## [Work request]
Repeat word for word, please, only the lines from the one that includes "The width and height of the screenshot is (308, 175)." through the final line of the data.

## [Records for this exercise]
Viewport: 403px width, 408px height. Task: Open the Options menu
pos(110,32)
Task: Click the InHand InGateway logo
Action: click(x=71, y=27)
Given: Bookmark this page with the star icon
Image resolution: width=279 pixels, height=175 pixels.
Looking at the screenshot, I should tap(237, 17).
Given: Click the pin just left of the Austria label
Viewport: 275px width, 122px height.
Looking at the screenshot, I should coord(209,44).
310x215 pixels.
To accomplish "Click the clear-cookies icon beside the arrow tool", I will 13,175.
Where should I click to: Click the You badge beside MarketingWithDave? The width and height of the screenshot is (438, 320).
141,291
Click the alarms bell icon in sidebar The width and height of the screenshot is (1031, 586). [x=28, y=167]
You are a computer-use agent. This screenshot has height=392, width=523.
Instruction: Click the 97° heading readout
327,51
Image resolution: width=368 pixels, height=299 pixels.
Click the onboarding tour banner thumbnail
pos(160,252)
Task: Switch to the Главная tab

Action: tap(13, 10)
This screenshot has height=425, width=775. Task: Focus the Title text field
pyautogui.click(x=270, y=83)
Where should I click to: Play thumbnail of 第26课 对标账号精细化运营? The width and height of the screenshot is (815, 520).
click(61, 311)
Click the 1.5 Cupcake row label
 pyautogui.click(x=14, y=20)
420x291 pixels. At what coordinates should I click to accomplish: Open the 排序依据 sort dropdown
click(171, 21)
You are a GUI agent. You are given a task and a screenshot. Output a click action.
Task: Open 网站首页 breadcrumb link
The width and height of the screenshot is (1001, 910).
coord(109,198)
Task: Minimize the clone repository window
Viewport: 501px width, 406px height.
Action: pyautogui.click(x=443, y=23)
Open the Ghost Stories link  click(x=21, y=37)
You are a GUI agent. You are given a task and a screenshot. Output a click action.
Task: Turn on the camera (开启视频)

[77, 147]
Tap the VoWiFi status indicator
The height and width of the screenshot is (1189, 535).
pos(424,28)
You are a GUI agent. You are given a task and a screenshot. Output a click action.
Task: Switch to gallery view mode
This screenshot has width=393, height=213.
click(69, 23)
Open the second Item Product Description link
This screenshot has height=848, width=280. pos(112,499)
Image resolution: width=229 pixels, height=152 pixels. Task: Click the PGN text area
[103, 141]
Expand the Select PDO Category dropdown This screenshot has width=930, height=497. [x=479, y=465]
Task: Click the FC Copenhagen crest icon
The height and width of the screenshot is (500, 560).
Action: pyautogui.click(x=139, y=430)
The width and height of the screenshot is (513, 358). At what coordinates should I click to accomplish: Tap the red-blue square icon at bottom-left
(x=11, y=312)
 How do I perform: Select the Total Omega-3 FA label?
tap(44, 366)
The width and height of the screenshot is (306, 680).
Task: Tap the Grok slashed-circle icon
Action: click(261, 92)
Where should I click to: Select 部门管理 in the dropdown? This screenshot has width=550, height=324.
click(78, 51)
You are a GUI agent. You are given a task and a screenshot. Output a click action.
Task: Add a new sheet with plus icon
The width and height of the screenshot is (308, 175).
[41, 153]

## [Answer space]
The width and height of the screenshot is (308, 175).
[41, 153]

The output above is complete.